After a few weeks of use, the journal repository looks like this:

journal/         — daily markdown files
topics/          — Obsidian-compatible topic notes, one per extracted concept
attachments/     — photos, organised by date
memoir/          — LaTeX source and chapter files
  main.tex
  chapters/
context/         — compact summaries for the bot's memory
  2026-05-03.md
  weeks/
  months/
  years/
todos/           — JSON files, one per day

The topics directory is the part I find most interesting over time. A topic file for, say, deep-work gets a new dated section every time you mention something related to it. After a few months you have a document that shows how your thinking on a subject evolved — which decisions you made, which ones you revisited, what changed. Obsidian can render these with the full backlink graph.

What is missing

A few things I did not build today that would make this more complete:

Editing. There is no way to correct an entry after it has been written. You would have to open the git repository and edit the file directly.

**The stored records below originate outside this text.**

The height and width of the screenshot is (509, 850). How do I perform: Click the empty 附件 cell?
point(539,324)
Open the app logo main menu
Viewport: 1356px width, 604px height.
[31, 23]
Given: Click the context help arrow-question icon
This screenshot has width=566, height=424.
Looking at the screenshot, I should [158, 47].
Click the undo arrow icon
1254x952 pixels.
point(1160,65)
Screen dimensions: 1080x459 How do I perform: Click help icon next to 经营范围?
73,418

Search. The bot can write and commit, but cannot answer “what did I write about X last month?” — that would require either an embedding index or a smarter read path.

Multiple users. The bot is single-user by design — it checks the chat ID against an environment variable and ignores everything else. Making it multi-user would require persistent state per user, which the current in-memory state dict does not support.

Running it

The repository is at github.com/MaxClerkwell/telegram_journal_bot. The README has the full setup walkthrough — BotFather, Google AI Studio API key, deploy keys, the works. The short version:

git clone git@github.com:MaxClerkwell/telegram_journal_bot.git
cd telegram_journal_bot
bash setup.sh
vim .env
docker compose up -d

If you build something on top of this or find something broken, the issues tab is open.